++++ Provided information ++++

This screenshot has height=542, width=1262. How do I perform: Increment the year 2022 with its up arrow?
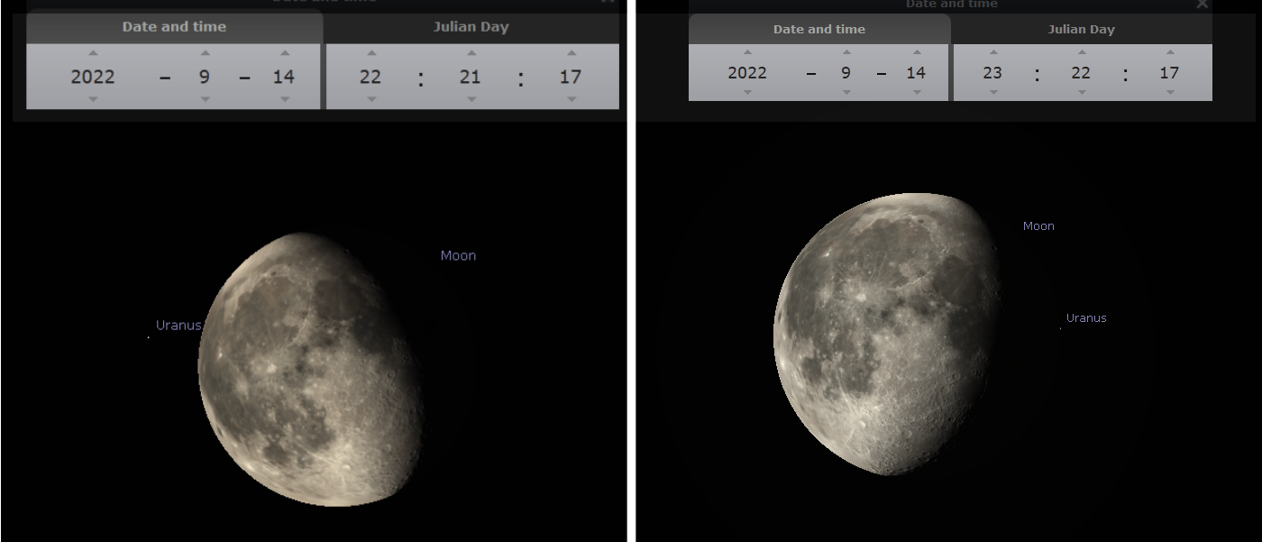pyautogui.click(x=93, y=52)
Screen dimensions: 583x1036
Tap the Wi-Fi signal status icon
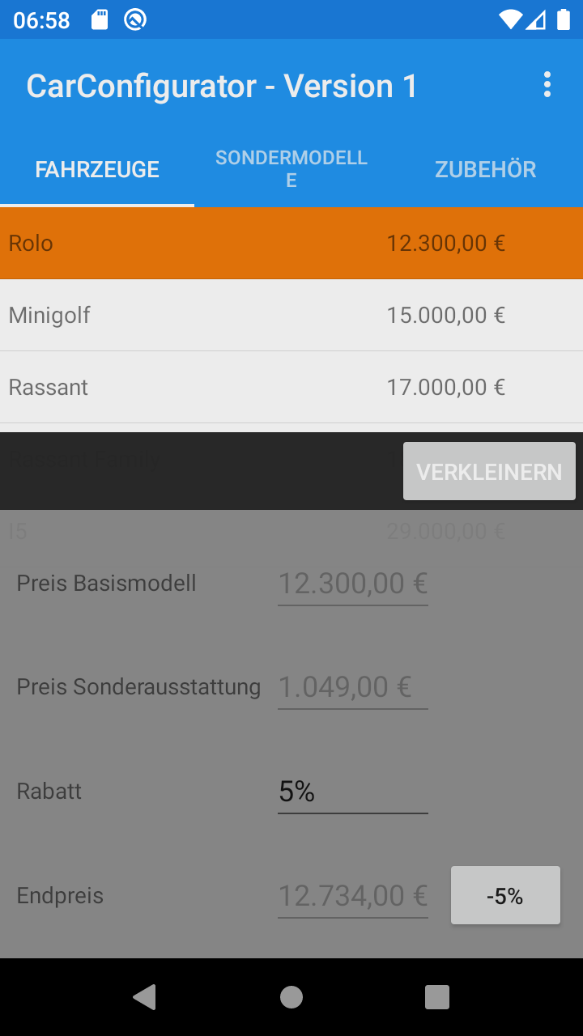510,19
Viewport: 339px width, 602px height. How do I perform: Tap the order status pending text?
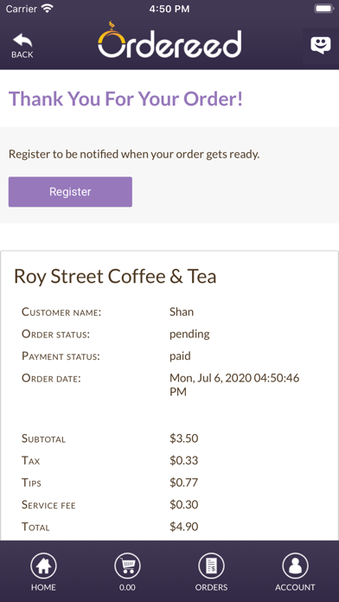(189, 334)
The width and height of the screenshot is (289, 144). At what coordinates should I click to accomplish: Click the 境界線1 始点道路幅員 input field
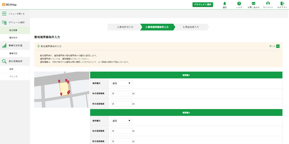(x=121, y=94)
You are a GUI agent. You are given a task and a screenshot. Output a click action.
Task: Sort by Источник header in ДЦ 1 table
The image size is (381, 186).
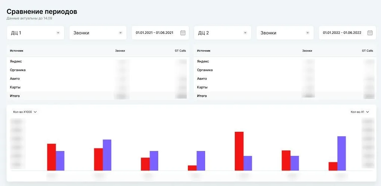(x=17, y=50)
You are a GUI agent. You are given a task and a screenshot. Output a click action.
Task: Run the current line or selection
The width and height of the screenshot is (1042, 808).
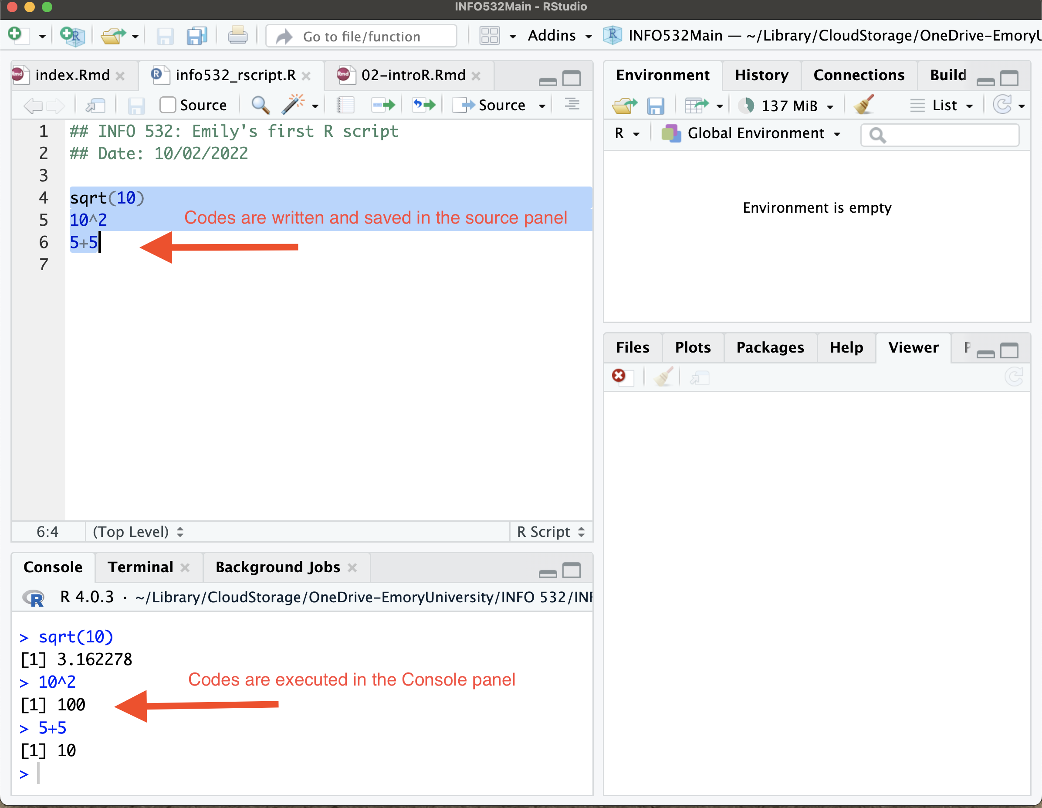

++++

Task brief:
How many of the lines above contain the string "width", matching case exactly? Reply with the count alone.

Output:
4